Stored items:
·····
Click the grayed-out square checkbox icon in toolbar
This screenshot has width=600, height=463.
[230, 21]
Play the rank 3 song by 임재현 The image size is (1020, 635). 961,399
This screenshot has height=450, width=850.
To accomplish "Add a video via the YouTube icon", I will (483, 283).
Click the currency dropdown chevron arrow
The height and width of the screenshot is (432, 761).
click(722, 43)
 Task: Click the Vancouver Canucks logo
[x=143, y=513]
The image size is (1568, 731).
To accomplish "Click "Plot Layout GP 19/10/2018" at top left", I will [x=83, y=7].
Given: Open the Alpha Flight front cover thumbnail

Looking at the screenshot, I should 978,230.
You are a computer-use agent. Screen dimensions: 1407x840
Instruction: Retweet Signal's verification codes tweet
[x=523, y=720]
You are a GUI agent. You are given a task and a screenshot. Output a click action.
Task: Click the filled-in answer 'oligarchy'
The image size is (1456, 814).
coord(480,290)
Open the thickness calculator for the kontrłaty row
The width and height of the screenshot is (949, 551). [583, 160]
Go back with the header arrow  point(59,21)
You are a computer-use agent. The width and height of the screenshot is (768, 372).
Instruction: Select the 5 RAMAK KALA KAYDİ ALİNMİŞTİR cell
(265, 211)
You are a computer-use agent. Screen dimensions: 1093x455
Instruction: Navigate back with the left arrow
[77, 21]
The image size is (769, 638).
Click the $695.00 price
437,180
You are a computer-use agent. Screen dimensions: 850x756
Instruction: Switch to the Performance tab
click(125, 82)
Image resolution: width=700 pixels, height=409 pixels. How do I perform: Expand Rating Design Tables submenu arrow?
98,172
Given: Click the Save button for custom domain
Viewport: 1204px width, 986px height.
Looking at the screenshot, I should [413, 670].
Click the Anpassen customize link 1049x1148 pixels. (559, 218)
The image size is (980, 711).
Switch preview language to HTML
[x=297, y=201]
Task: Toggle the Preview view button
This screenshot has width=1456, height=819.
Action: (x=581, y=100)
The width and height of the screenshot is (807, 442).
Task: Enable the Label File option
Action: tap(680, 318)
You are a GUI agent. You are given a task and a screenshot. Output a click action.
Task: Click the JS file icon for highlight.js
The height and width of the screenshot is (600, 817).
·····
* [Aim of the task] Reproduce each of the entries exactly, omitting none.

* [Your solution]
Click the grayed-out square checkbox icon in toolbar
This screenshot has width=600, height=463.
[230, 21]
Play the rank 3 song by 임재현 The image size is (1020, 635). 961,399
This screenshot has height=450, width=850.
To accomplish "Add a video via the YouTube icon", I will (483, 283).
Click the currency dropdown chevron arrow
The height and width of the screenshot is (432, 761).
click(722, 43)
 Task: Click the Vancouver Canucks logo
[x=143, y=513]
The image size is (1568, 731).
To accomplish "Click "Plot Layout GP 19/10/2018" at top left", I will [x=83, y=7].
Given: Open the Alpha Flight front cover thumbnail

Looking at the screenshot, I should 978,230.
You are a computer-use agent. Screen dimensions: 1407x840
Instruction: Retweet Signal's verification codes tweet
[x=523, y=720]
You are a GUI agent. You are given a task and a screenshot. Output a click action.
Task: Click the filled-in answer 'oligarchy'
The image size is (1456, 814).
coord(480,290)
Open the thickness calculator for the kontrłaty row
The width and height of the screenshot is (949, 551). [583, 160]
Go back with the header arrow  point(59,21)
You are a computer-use agent. The width and height of the screenshot is (768, 372).
Instruction: Select the 5 RAMAK KALA KAYDİ ALİNMİŞTİR cell
(265, 211)
You are a computer-use agent. Screen dimensions: 1093x455
Instruction: Navigate back with the left arrow
[77, 21]
The image size is (769, 638).
Click the $695.00 price
437,180
You are a computer-use agent. Screen dimensions: 850x756
Instruction: Switch to the Performance tab
click(125, 82)
Image resolution: width=700 pixels, height=409 pixels. How do I perform: Expand Rating Design Tables submenu arrow?
98,172
Given: Click the Save button for custom domain
Viewport: 1204px width, 986px height.
Looking at the screenshot, I should [413, 670].
Click the Anpassen customize link 1049x1148 pixels. (559, 218)
The image size is (980, 711).
Switch preview language to HTML
[x=297, y=201]
Task: Toggle the Preview view button
This screenshot has width=1456, height=819.
Action: (x=581, y=100)
The width and height of the screenshot is (807, 442).
Task: Enable the Label File option
Action: tap(680, 318)
You are a GUI agent. You are given a task and a screenshot. Output a click action.
Task: Click the JS file icon for highlight.js
The height and width of the screenshot is (600, 817).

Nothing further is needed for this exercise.